• _PROBLEM STATEMENT_
Begin the copy at the line containing "Where should I" and end it at the final line of the material below, reproducing each line exactly, without images.

.....

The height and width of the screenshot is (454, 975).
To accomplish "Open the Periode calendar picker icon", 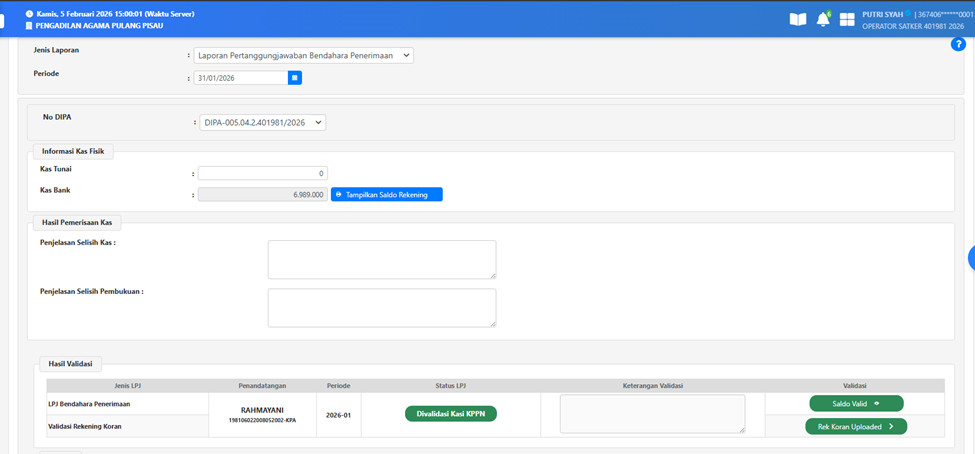I will [295, 78].
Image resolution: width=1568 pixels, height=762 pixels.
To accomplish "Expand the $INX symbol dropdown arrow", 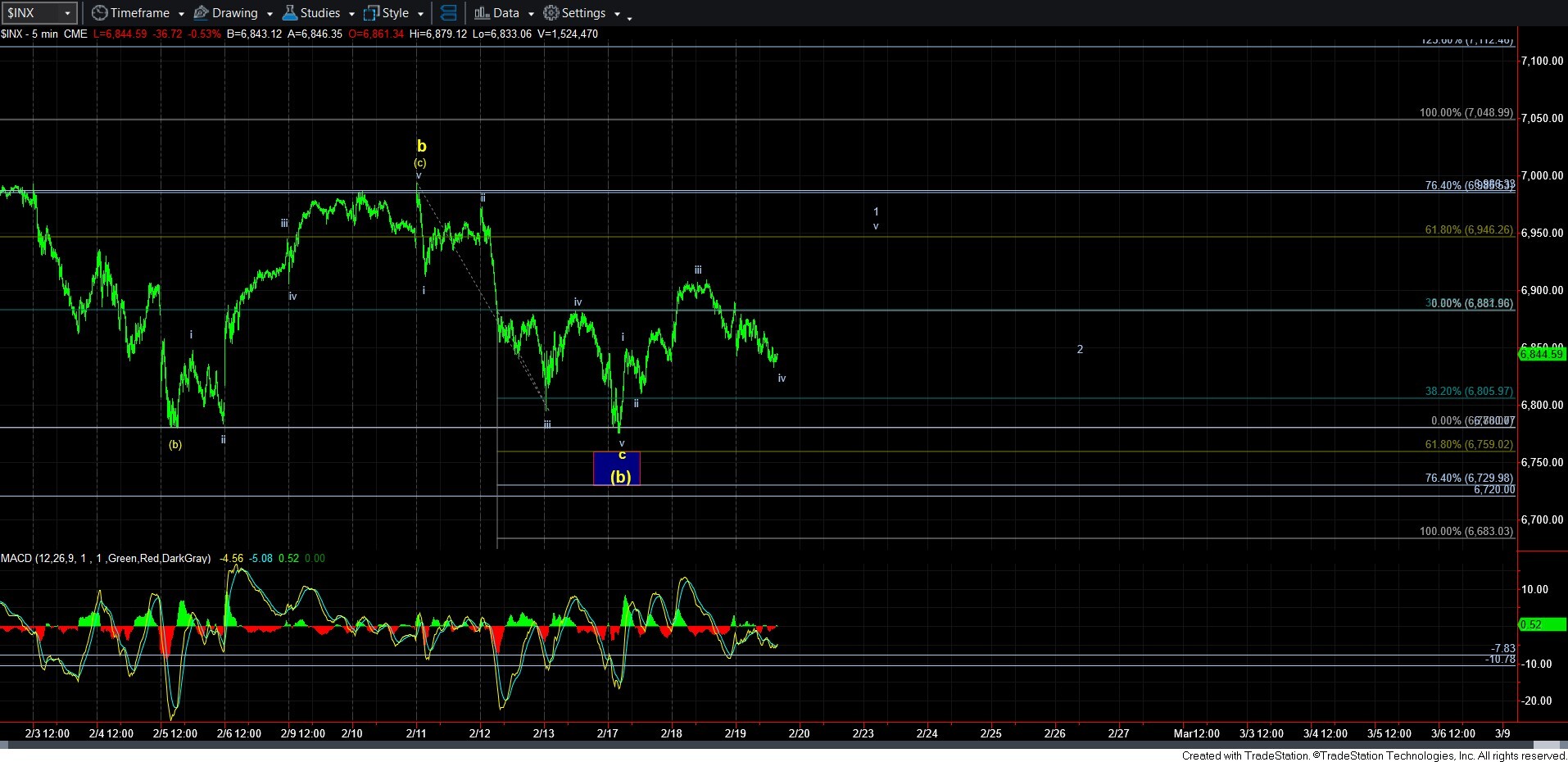I will click(67, 13).
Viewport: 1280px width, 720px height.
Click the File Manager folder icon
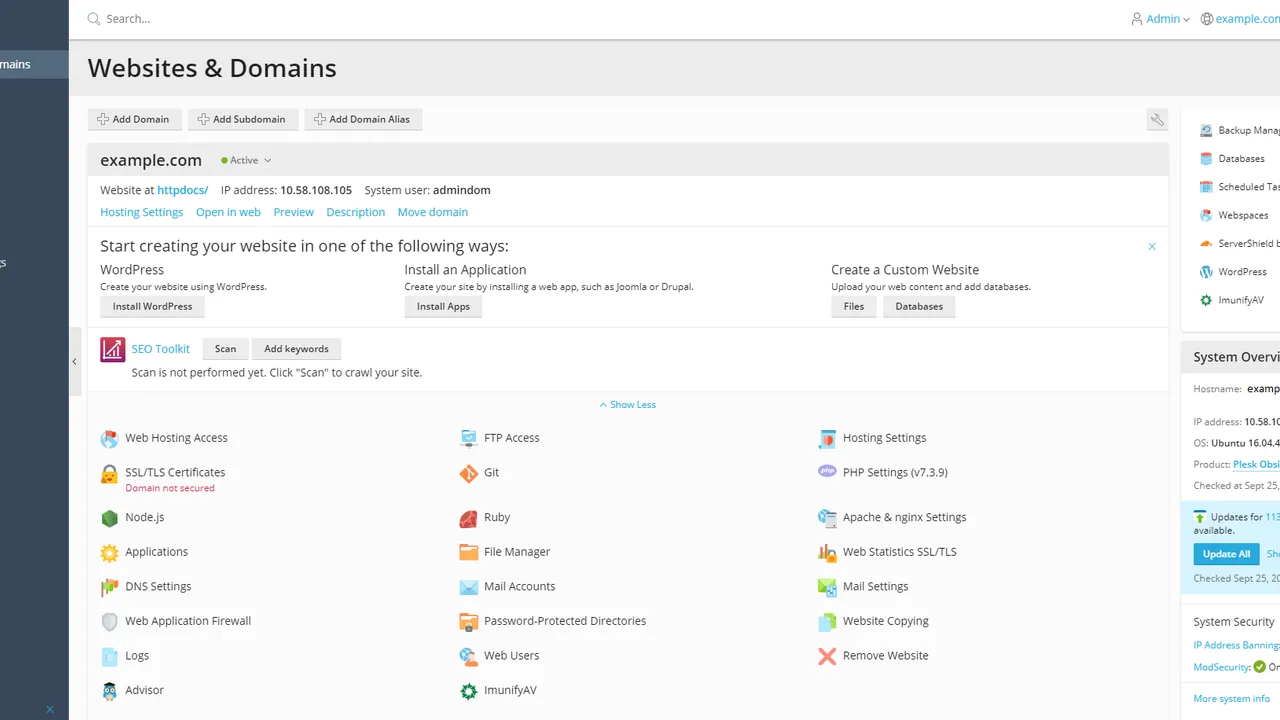[468, 552]
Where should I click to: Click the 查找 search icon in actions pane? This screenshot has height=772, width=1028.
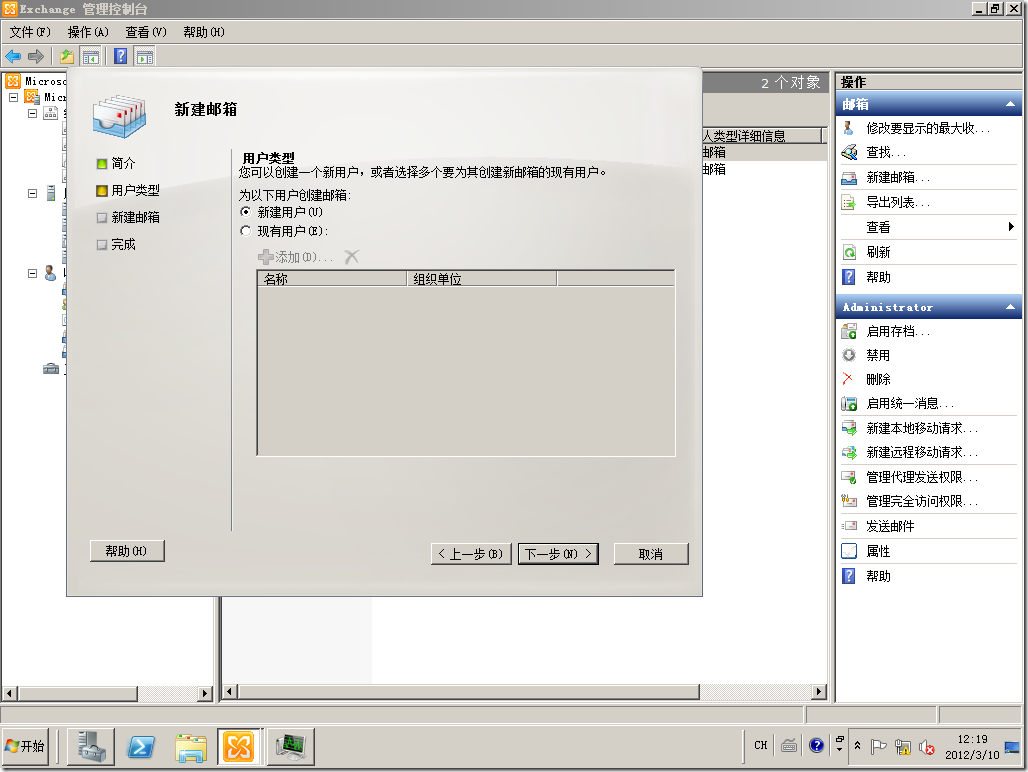tap(849, 152)
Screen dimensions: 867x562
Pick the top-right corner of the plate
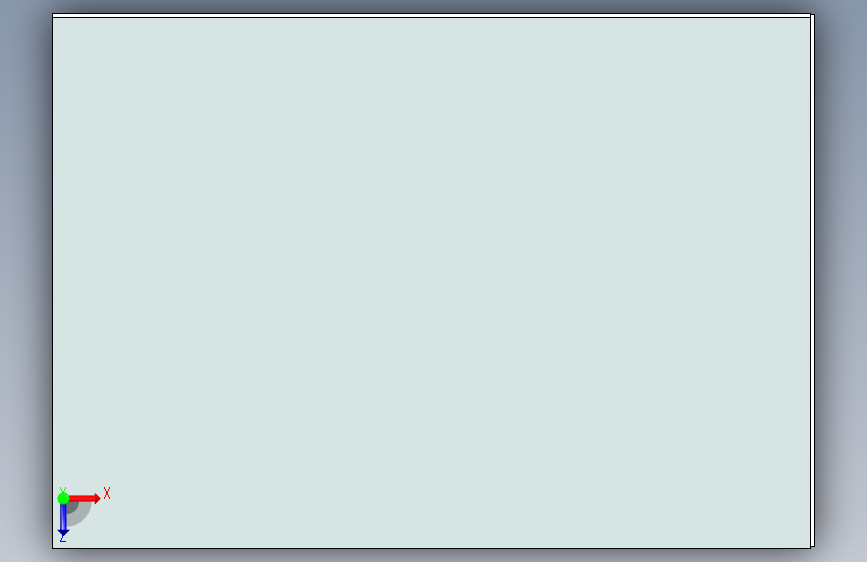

.....

• _ANSWER TO THIS PROBLEM_
Where should I click to: Click the 查找 search icon in actions pane? This screenshot has height=772, width=1028.
tap(849, 152)
Screen dimensions: 867x562
Pick the top-right corner of the plate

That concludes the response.